- _Job_
From the listing below, extract every line that contains the string "height", treating case as significant.

- _Dataset records_
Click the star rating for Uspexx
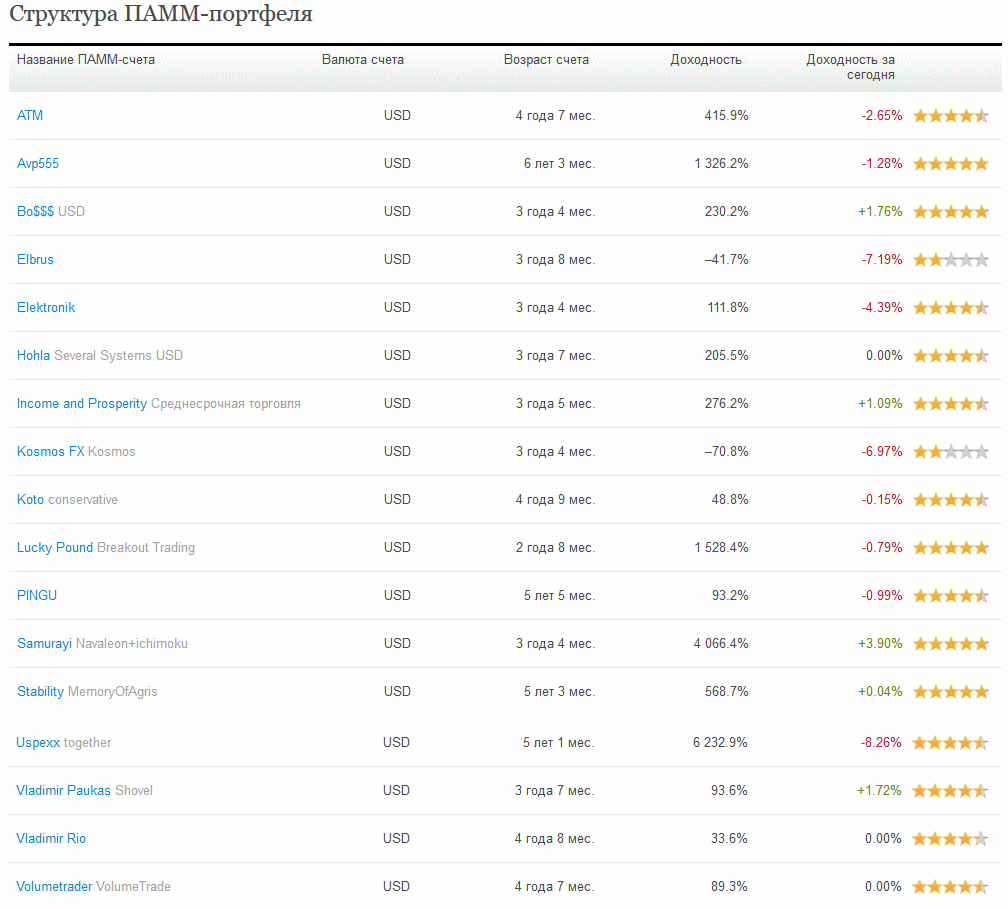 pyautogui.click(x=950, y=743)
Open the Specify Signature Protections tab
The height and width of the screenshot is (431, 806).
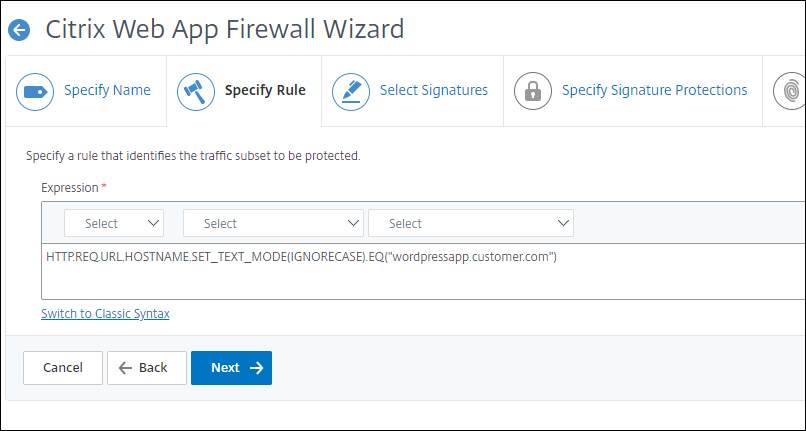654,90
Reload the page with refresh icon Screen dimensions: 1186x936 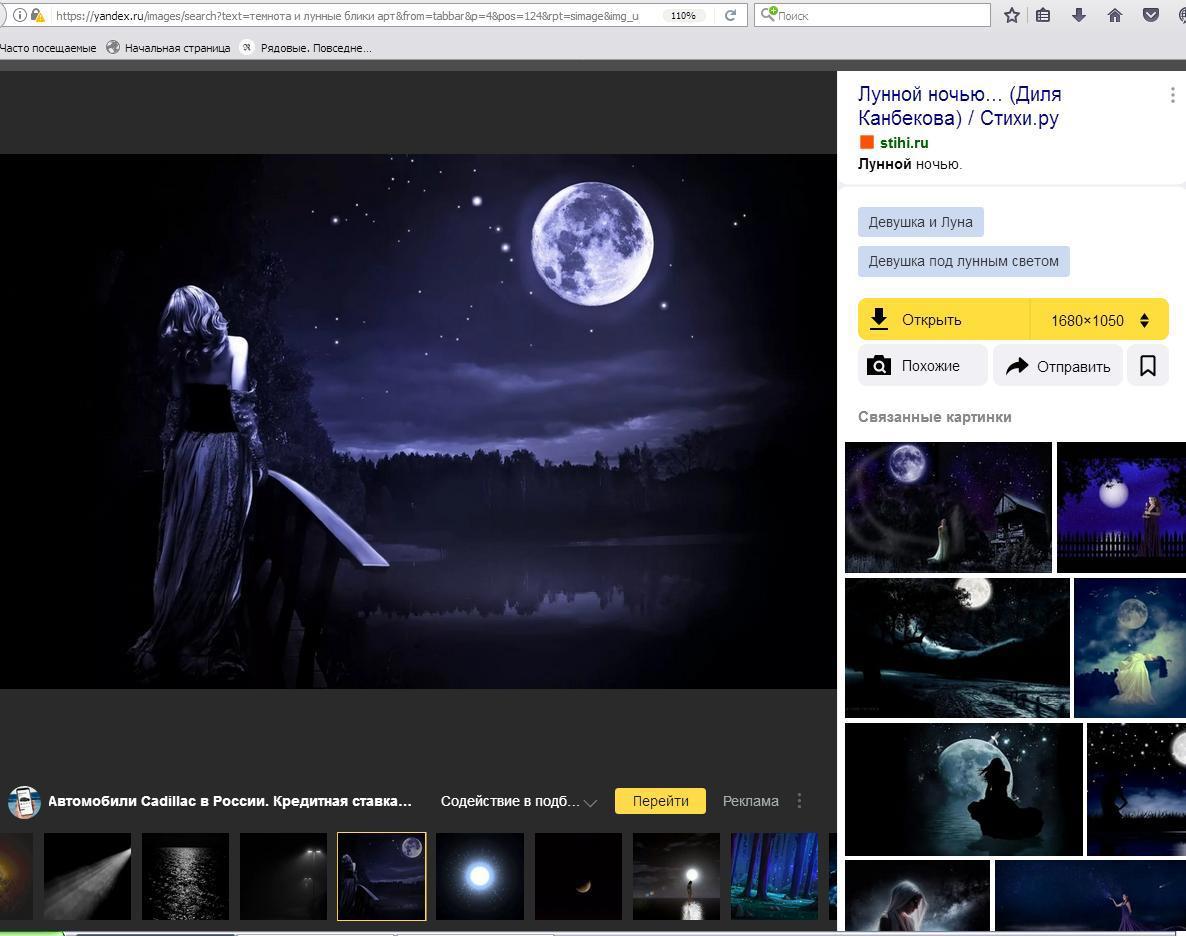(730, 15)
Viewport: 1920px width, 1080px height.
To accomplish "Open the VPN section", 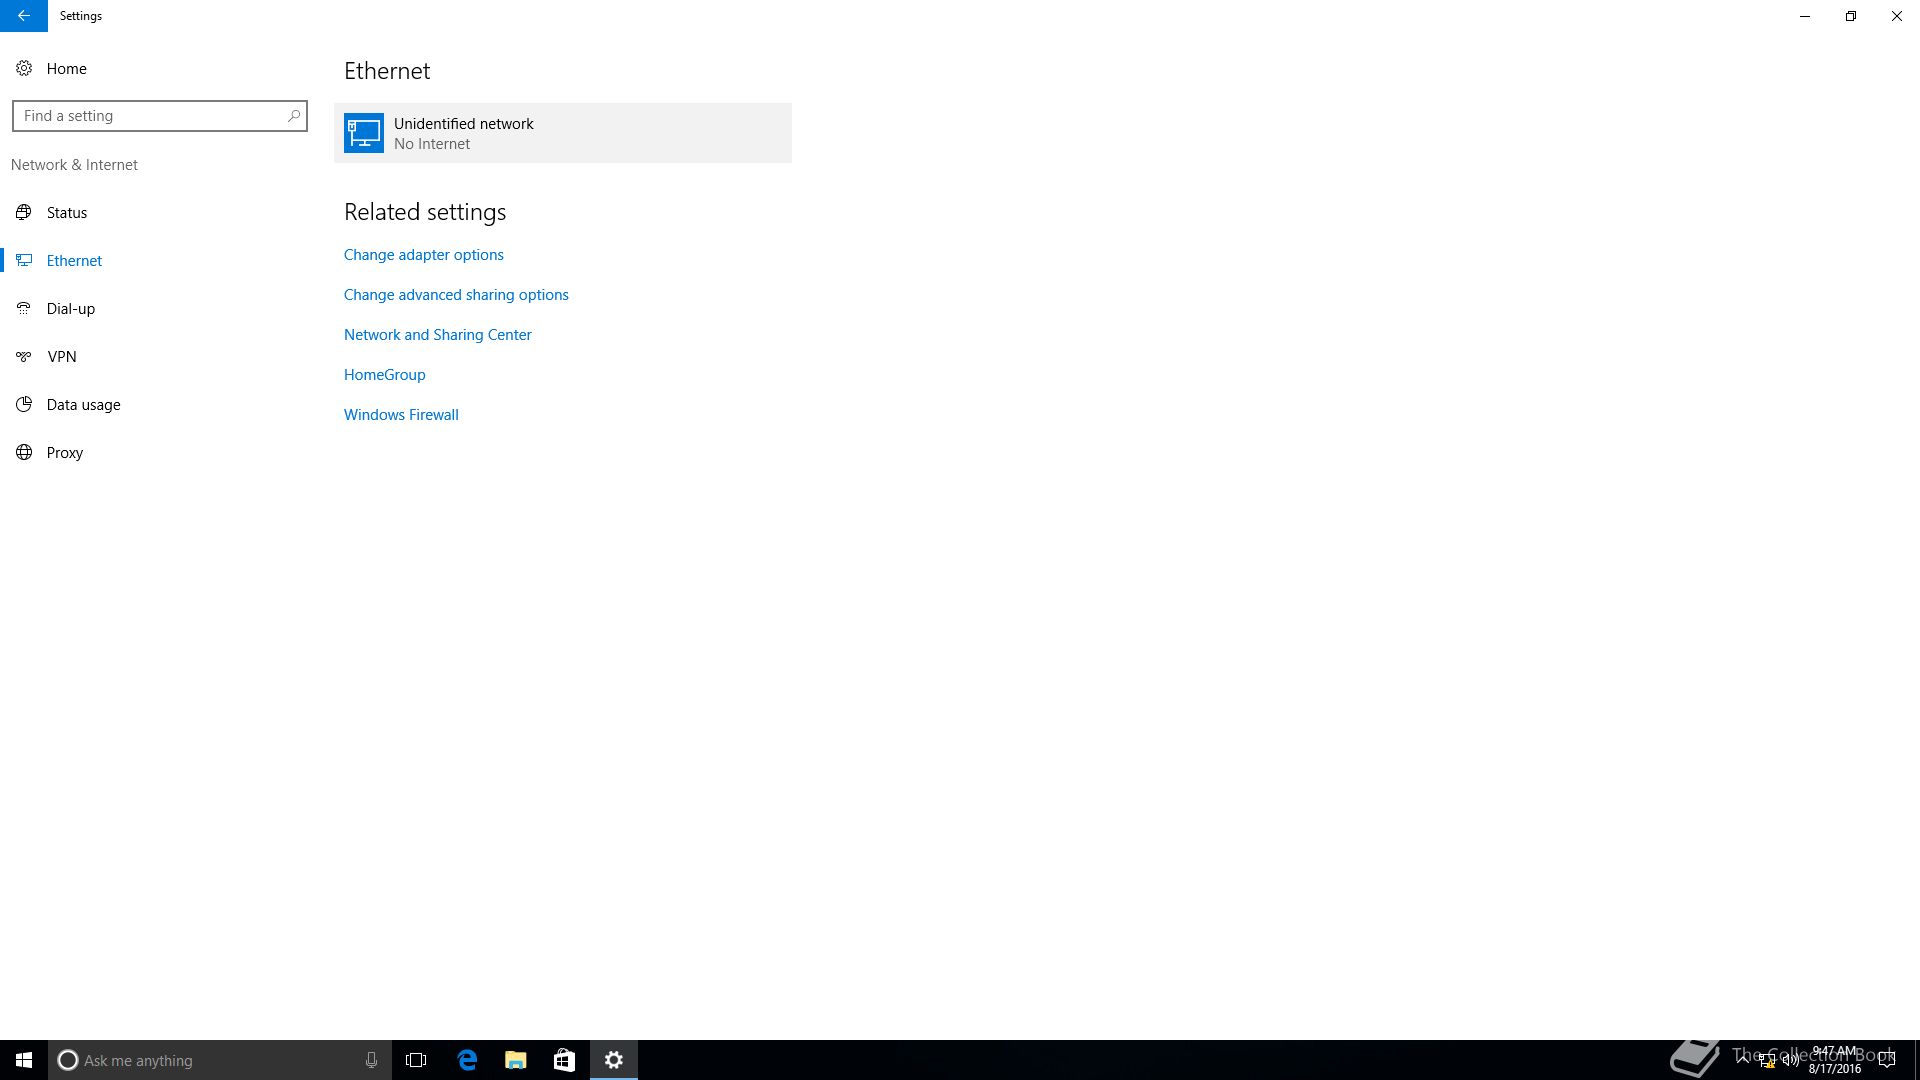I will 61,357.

- _Response to this task_
The height and width of the screenshot is (431, 806).
Viewport: 1920px width, 1080px height.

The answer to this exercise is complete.